Un infermiere dell’ospedale Cotugno di Napoli, vaccinato sei mesi fa con doppia dose Pfizer, è morto per Covid mentre si trovava in vacanza in Sardegna da metà luglio con tutta la famiglia. Il 63enne, in pensione da due mesi, era stato ricoverato a Sassari. Un caso sfortunato, uno dei pochissimi in cui lo scudo vaccinale viene bucato. “Non è l’unico caso di paziente vaccinato che si contagia ma i decessi sono effettivamente rarissimi” avverte Giuseppe Fiorentino, primario di Pneumologia dell’ospedale Monaldi che spiega a Il Mattino:
“Solitamente nei rari casi di infezione emergono sintomi che si fermano alle alte vie respiratorie. Gabriele Napolitano appartiene alla variabile statistica che ci dice che la protezione del vaccino, dalle infezioni severe e a volte letali, non è del 100 per cento ma del 97-98 per cento, con un calo progressivo della protezione dal sesto mese”. Certo, se tutti fossero vaccinati il virus non avrebbe modo di circolare ma la ingiustificata ritrosia a vaccinarsi di molte persone unita alla massiccia circolazione del virus finisce per alimentare i rischi di tutti. Il caso riaccende il dibattuto sull’utilità – o forse la necessità – di una terza dose di vaccino, il cosiddetto richiamo ulteriore che possa contrastare il documentato calo progressivo della protezione dal sesto mese.
Gli Stati Uniti cominceranno a distribuire ad ampio raggio le terze dosi di vaccino anti Covid a partire dal 20 settembre: l’inoculazione della terza dose di Pfizer o Moderna, spiegano i Cdc statunitensi, dovrà quindi essere effettuata otto mesi dopo la seconda. In Israele – primo paese ad aver iniziato il richiamo di massa con la terza dose di vaccino Pfizer – i dati mostrano come la pratica sia altamente efficace sulle persone oltre i 60 anni. Secondo Gianni Rezza, direttore generale della prevenzione sanitaria al ministero della Salute, per avere una risposta sulla terza dose di richiamo a tutta o parte della popolazione bisogna prima sciogliere tre nodi.
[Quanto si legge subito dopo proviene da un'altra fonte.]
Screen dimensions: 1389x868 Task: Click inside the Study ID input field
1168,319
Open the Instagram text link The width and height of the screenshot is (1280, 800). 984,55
E capire:
quanto dura l’immunità conferita dai vaccini; quale ruolo giocano le varianti nel ridurre l’efficacia e la durata della protezione; se sarà possibile raggiungere la cosiddetta immunità di gregge o di comunità. Al primo quesito non sappiamo ancora rispondere con certezza, visto che il follow-up delle persone vaccinate è ancora troppo breve. Il quesito relativo alle varianti è ancor più complesso poiché la variante beta (sudafricana) sembra essere la più resistente ai vaccini, ma per fortuna la sua circolazione da noi è estremamente limitata. Per quanto attiene alla variante delta (indiana), i vaccini conservano un’elevata efficacia nel proteggerci dalle forme gravi di malattia, ma non sempre sono in grado di evitare l’infezione.
Quanto all’immunità di gregge l’obiettivo sembra purtroppo tramontato visto che con la variante Delta, in un certo numero di casi, il virus può continuare a circolare tra le persone vaccinate pure in forma asintomatica. “Purtroppo i coronavirus, non solo il Covid-19, non determinano immunità per la vita – spiega in un’intervista a Il Fatto Quotidiano il virologo Fabrizio Pregliasco, direttore Sanitario dell’Istituto Galeazzi di Milano – Ci si può infettare se gli anticorpi prodotti dalla guarigione si esauriscono o quando scade la copertura vaccinale” spiega. Quanto alla campagna vaccinale si è raggiunto un plateau con una media di 200mila vaccinazioni al giorno oltre cui appare difficile andare in attesa che si completi il ciclo vaccinale anche per gli studenti che a settembre torneranno a scuola.
E proprio la ripresa delle attività scolastiche e lavorative dopo l’estate apre interrogativi sul proseguo della pandemia. Ad oggi la situazione dei nuovi contagi si mostra stabile con alcune regioni che rischiano di superare le prime soglie d’allarme per l’occupazione dei posti letto in ospedale. Forte la pressione in Sicilia, l’unica regione in cui si assiste ad un aumento dell’incidenza. Cosa succederà quindi? In attesa delle decisioni del governo sulla terza dose e sull’obbligo di green pass da estendere come auspicato da Confindustria e Inps anche ai luoghi di lavoro, nel prossimo futuro assisteremo a una lenta discesa della curva epidemiologica ma poi la riapertura delle scuole, il ritorno al lavoro e alle attività in generale e l’inverno avranno il loro peso.